The Illegal gambling market in Greece is growing rapidly, or so it seems according to the latest report from Greece’s gambling regulatory body EEEP (ΕΕΕΠ). Namely, according to the EEEP, in 2016 alone Greek police raided 480 venues running illegal casino games and VLTs (Video Lottery Terminals), which are on their way to becoming Greece’s number one gambling problem.

During the course of 2016, Greek Police made 1,513 arrests in these gambling raids, seizing a total of €160,000 in cash and hundreds of computers that were used as VLT machines. The final weeks of December were particularly fruitful for the authorities, who made 300 arrests in 51 different raids during this time. According to the estimates, the illegal gambling market is now worth €1 billion, with the state losing an approximate €300-400 million in tax revenue from illegal gambling operations.

Video Lottery Terminals have always been popular in Greece and the government even authorized a plan to roll out over 16,500 VLTs through Greek gaming giant OPAP, as well as additional 18,500 through other suppliers. However, the plan was thwarted from the beginning, first by OPAP themselves, who opposed government restrictions on VLTs, and later by at least one casino, who were against the introduction of additional VLTs due to concerns of unlimited access by the population as well as unfair competition.
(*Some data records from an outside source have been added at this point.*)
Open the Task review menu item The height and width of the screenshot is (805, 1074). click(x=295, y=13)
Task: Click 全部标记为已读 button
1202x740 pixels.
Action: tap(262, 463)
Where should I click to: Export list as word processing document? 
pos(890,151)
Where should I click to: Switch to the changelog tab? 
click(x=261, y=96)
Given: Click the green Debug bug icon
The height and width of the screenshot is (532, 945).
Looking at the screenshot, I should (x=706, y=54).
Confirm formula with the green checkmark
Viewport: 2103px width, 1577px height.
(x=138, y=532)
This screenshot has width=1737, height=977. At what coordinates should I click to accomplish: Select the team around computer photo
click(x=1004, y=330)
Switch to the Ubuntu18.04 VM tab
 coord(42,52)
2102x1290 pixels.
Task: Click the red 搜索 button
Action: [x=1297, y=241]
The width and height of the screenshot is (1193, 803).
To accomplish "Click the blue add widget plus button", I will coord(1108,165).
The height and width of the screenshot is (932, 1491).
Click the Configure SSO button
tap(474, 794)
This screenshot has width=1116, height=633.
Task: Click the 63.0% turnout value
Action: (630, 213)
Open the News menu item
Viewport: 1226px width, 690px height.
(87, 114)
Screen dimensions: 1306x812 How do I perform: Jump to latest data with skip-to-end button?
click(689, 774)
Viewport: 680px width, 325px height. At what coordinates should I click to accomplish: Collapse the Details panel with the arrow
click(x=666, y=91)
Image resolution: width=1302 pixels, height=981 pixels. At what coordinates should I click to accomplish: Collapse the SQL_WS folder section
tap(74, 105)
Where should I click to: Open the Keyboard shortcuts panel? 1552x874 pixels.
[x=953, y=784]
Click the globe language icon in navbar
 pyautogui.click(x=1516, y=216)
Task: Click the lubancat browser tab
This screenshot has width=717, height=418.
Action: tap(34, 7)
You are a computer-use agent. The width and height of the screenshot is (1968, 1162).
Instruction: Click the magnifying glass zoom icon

But while the rollout plan seems stuck in a limbo, the latest figures from the EEEP show that Greek gamblers are getting their VLT fix with or without licensed land-based casinos, thanks to the persistence of illegal operators, one of which has even been raided eight times in three months and still kept its doors open to the public. According to the police, this is only possible due to the fines for running illegal gambling operations being much lower than the long-term profits.